» Instructions to follow: Report every line in the items below that contains the word "Status", counting a match only when the upper and lower case letters are the same.

-------- Listed entries

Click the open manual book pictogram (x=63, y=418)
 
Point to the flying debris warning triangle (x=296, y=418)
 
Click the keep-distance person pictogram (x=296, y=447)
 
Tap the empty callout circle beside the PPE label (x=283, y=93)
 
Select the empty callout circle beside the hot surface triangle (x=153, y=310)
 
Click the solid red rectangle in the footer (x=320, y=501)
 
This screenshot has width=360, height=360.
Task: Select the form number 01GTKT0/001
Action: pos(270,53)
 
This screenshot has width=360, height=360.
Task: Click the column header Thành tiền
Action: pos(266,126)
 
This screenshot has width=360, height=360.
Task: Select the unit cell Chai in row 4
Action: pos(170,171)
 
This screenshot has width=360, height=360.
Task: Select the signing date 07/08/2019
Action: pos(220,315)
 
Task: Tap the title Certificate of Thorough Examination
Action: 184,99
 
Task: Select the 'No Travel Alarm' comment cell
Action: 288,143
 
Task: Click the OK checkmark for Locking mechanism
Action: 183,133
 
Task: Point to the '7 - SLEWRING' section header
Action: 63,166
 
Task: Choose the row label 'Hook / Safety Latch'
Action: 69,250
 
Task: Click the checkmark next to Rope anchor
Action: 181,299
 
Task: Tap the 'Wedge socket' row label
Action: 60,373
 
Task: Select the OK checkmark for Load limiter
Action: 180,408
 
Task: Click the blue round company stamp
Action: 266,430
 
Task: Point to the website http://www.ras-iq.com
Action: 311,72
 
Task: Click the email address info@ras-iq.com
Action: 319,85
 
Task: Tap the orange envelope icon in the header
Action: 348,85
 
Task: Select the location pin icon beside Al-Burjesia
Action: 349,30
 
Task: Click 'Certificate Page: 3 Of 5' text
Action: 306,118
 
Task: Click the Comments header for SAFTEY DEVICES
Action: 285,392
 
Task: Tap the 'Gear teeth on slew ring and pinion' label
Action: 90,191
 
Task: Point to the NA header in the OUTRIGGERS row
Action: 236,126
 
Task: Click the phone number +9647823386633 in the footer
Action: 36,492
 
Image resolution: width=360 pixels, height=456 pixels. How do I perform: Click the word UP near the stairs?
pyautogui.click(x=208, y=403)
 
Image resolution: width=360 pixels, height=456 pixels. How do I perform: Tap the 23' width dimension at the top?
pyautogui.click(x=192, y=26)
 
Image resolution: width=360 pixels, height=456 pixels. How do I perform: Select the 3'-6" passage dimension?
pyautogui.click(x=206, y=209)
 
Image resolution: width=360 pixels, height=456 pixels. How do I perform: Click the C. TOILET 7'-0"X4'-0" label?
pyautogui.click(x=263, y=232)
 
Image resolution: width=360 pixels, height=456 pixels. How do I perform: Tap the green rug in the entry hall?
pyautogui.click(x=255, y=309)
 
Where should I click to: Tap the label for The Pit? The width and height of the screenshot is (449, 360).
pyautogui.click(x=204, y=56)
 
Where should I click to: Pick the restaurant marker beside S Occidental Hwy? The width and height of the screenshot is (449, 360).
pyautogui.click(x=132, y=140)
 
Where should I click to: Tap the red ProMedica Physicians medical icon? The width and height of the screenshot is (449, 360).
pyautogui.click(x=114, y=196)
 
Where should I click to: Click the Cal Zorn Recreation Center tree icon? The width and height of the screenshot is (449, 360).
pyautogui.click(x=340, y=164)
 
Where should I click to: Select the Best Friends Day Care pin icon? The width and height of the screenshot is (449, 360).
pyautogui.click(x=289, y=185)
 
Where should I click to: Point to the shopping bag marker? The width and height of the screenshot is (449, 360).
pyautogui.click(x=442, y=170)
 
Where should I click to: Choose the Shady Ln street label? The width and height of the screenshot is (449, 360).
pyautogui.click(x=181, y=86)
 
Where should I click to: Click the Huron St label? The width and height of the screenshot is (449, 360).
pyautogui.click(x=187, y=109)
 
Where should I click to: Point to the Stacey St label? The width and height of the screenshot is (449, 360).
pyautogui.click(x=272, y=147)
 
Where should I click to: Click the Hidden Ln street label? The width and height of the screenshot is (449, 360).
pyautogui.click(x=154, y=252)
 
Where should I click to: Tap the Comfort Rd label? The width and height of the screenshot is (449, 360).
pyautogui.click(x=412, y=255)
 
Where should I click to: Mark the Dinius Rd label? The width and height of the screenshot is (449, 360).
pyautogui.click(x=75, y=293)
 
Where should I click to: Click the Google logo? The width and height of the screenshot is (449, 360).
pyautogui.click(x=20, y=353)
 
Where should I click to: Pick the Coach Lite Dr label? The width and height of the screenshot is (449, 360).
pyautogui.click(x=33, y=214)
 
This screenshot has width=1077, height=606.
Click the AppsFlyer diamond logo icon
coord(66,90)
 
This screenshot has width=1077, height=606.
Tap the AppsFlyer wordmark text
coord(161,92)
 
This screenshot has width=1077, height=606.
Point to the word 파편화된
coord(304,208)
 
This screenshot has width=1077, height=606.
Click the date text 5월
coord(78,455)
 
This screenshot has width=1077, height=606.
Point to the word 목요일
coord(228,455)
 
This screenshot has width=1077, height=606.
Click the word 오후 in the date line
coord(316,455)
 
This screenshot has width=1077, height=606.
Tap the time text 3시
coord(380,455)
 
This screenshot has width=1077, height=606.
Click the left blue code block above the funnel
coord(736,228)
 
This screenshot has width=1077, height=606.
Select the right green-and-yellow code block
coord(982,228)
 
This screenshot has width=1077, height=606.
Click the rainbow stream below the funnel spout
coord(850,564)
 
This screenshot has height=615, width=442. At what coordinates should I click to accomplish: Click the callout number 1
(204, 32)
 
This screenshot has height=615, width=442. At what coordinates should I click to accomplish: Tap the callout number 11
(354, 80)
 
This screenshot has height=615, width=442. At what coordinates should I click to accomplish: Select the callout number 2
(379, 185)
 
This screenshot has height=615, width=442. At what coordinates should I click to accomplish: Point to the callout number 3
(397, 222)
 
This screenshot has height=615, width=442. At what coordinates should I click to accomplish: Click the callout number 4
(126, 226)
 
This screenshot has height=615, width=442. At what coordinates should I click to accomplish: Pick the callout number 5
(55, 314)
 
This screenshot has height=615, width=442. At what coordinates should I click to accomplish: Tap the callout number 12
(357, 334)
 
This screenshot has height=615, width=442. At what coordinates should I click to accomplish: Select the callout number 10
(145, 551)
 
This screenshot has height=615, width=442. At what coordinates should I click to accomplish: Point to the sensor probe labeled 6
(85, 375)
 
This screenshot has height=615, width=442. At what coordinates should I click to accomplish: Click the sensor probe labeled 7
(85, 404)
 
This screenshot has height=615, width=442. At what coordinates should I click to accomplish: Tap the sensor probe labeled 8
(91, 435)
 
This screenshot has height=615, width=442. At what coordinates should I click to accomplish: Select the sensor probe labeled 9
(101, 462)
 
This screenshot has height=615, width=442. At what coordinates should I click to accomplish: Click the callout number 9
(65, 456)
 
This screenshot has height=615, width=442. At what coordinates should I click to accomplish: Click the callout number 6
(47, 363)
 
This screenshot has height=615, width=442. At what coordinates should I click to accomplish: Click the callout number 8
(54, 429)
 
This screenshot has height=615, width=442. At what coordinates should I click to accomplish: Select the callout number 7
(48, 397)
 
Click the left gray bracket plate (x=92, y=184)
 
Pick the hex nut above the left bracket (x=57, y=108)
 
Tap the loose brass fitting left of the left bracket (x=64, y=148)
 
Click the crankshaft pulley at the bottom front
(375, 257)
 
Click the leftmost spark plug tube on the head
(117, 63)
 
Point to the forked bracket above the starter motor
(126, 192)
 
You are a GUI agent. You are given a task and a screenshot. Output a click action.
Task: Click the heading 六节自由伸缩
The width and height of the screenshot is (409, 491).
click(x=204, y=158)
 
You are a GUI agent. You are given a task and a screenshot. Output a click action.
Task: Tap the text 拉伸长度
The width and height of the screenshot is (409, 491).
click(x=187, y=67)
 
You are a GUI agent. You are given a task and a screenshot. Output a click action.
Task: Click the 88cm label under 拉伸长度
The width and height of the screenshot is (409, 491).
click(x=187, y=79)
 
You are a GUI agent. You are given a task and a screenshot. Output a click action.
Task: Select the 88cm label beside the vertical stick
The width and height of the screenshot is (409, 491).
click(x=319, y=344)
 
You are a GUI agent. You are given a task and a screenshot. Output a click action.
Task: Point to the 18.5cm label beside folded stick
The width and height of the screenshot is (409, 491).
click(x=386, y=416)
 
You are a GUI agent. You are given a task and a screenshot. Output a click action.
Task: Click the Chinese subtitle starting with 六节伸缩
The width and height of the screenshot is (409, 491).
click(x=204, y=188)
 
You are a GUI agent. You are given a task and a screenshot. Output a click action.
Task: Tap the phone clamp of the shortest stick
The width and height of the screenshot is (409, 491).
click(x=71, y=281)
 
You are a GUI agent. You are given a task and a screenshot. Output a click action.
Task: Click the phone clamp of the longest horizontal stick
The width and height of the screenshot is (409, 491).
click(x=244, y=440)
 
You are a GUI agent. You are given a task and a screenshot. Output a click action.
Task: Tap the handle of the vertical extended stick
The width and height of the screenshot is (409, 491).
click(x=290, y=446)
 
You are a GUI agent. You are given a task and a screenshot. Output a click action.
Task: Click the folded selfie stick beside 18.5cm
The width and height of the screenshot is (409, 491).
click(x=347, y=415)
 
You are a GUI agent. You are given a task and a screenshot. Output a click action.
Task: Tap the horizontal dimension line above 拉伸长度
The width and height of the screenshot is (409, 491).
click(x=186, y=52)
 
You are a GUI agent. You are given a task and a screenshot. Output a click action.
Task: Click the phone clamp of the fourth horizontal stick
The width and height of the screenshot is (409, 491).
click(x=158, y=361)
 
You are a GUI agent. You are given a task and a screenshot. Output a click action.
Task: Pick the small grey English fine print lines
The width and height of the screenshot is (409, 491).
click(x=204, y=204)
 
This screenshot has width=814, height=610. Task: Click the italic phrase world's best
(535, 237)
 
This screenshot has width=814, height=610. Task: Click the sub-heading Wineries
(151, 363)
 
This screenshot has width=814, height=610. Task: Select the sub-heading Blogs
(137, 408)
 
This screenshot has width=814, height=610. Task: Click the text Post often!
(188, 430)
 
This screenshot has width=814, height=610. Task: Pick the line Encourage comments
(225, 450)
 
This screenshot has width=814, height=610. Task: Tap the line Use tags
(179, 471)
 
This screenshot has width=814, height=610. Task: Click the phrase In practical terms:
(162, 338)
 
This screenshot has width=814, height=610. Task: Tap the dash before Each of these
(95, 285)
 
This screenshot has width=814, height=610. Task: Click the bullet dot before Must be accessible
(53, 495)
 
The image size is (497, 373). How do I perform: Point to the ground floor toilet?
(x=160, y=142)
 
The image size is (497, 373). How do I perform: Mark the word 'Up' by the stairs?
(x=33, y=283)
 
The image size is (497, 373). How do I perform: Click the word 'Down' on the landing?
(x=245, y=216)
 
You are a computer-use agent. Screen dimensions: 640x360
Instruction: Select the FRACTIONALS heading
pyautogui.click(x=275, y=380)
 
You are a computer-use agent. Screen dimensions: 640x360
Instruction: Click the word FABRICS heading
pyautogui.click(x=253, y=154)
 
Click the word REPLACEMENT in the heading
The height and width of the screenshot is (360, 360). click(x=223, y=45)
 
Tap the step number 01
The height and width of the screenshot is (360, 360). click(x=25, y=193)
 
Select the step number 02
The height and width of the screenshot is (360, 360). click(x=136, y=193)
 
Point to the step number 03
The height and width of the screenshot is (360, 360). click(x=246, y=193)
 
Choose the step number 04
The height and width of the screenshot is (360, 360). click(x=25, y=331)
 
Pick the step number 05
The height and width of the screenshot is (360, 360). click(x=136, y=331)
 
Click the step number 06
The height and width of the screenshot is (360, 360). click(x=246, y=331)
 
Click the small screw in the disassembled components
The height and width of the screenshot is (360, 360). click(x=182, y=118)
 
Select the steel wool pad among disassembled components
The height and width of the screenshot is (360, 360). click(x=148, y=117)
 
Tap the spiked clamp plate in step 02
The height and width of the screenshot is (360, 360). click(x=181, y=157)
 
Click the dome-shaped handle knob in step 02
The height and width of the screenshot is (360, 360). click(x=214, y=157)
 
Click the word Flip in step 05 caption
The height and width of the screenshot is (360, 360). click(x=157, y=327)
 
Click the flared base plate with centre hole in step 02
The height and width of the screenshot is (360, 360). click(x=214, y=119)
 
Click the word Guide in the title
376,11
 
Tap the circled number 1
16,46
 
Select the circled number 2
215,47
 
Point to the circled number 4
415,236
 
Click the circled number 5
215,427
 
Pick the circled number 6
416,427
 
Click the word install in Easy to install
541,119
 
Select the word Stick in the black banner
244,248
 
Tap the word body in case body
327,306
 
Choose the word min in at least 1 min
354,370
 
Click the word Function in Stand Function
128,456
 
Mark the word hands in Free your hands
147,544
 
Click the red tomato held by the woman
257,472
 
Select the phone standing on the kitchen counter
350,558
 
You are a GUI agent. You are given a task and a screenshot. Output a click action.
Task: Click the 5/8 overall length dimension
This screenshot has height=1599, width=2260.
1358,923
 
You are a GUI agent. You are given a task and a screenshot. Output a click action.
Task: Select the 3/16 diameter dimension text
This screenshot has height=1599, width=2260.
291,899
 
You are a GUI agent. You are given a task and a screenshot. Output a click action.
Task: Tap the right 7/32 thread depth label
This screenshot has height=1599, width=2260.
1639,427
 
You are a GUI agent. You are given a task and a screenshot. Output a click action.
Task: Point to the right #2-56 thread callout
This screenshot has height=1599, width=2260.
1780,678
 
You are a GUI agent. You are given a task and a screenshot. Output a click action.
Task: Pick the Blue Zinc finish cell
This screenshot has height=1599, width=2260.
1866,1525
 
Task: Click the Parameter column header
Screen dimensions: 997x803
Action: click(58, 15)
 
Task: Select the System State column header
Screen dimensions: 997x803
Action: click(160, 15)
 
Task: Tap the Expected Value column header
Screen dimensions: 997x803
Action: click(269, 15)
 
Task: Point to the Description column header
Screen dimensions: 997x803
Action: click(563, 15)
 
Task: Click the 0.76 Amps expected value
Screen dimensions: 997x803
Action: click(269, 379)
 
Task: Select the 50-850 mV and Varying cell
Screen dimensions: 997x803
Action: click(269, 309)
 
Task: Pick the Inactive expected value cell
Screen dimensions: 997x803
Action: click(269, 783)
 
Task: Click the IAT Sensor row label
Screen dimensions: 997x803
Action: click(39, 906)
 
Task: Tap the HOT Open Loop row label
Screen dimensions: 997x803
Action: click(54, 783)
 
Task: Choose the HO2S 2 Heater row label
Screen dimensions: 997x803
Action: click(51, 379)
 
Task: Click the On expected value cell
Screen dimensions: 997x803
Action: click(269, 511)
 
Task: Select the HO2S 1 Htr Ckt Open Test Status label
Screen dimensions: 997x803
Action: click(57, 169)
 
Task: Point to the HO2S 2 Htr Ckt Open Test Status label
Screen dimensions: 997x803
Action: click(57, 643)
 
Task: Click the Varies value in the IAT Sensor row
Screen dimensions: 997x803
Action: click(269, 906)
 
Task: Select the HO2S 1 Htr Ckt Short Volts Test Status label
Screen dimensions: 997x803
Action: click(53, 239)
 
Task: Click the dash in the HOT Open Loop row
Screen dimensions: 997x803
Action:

----------------

» Problem solution:
Task: Select the HO2S 1 Htr Ckt Open Test Status label
Task: Point to the HO2S 2 Htr Ckt Open Test Status label
Task: Select the HO2S 1 Htr Ckt Short Volts Test Status label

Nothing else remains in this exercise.